> [What you have to do]: Reproduce the records below in full, substituting "screen capture" for every occurrence of "screenshot" and leaving all other text unchanged.

-----

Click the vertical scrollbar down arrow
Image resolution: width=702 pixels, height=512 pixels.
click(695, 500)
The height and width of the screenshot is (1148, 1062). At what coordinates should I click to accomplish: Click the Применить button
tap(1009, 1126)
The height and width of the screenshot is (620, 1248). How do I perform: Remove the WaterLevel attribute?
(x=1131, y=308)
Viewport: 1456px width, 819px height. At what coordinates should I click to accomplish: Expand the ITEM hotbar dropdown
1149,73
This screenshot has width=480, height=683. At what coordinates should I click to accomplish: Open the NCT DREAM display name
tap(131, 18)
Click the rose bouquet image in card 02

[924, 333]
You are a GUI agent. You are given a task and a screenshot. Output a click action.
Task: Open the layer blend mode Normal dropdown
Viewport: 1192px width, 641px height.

-----

> [Expected output]:
Click the vertical scrollbar down arrow
Image resolution: width=702 pixels, height=512 pixels.
click(695, 500)
The height and width of the screen capture is (1148, 1062). At what coordinates should I click to accomplish: Click the Применить button
tap(1009, 1126)
The height and width of the screen capture is (620, 1248). How do I perform: Remove the WaterLevel attribute?
(x=1131, y=308)
Viewport: 1456px width, 819px height. At what coordinates should I click to accomplish: Expand the ITEM hotbar dropdown
1149,73
This screen capture has width=480, height=683. At what coordinates should I click to accomplish: Open the NCT DREAM display name
tap(131, 18)
Click the rose bouquet image in card 02

[924, 333]
You are a GUI agent. You are given a task and a screen capture. Output a click action.
Task: Open the layer blend mode Normal dropdown
Viewport: 1192px width, 641px height.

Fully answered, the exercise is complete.